# Excerpt to read
Segment Open
Just wondering what hints & tips, strategies, war stories, pitfalls, etc. people have, especially from those who are now retired.
For example is an earn & burn strategy still the right one or should I start to think about building a big pot in the same way I do with my pension?
I imagine I’ll be spending less, so my ability to earn points is reduced but I’ll probably have need for more points/miles.
Also, I suspect it’s harder to get accepted for a card with a pension – do people still regularly churn or do they have cards for life? (And which ones if so?)
So a very broad topic and one, as is normally the case, where there probably isn’t one size fits all answer.
Thanks!I’ve certainly done more travelling since retiring and BAH double tier points offer has been brilliant for me!
Yes, there’s possibly less spending, but I’ve switched a few bills away from DD to a card spend to earn SUB’s and general card spending for vouchers etc.
Depending on how you’ll draw a pension it can definitely be harder for card sign ups with minimum earning requirements – investment income as opposed to actual pension payments seems to cause issues.
Segment Closed
# Work instruction A
In the retirement points discussion, what kind of income is said to cause issues with card sign-ups?
# Work instruction B
Mark each statement as agreeing with the retirement points discussion or not, and quote the deciding words. (i) The first writer expects to spend less in retirement. (ii) The reply says its writer has traveled less since retiring. (iii) The reply says some bills were moved away from DD to card spending.

# Provided material
Segment Open
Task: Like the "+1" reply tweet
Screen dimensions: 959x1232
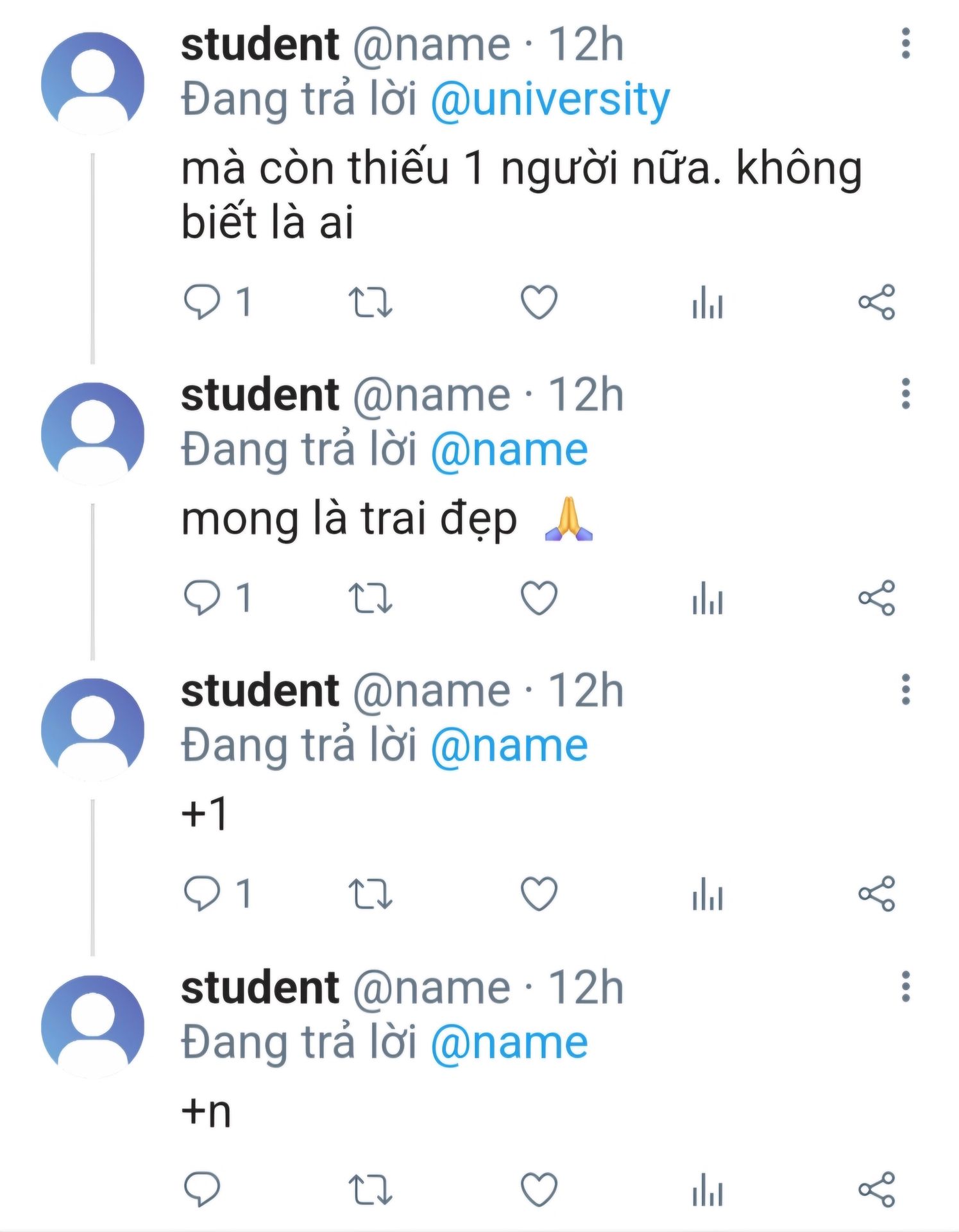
Segment Closed
# Written reply A
Investment income, as opposed to actual pension payments.

# Written reply B
(i) Yes: "I imagine I’ll be spending less"
(ii) No: "I’ve certainly done more travelling since retiring"
(iii) Yes: "I’ve switched a few bills away from DD to a card spend"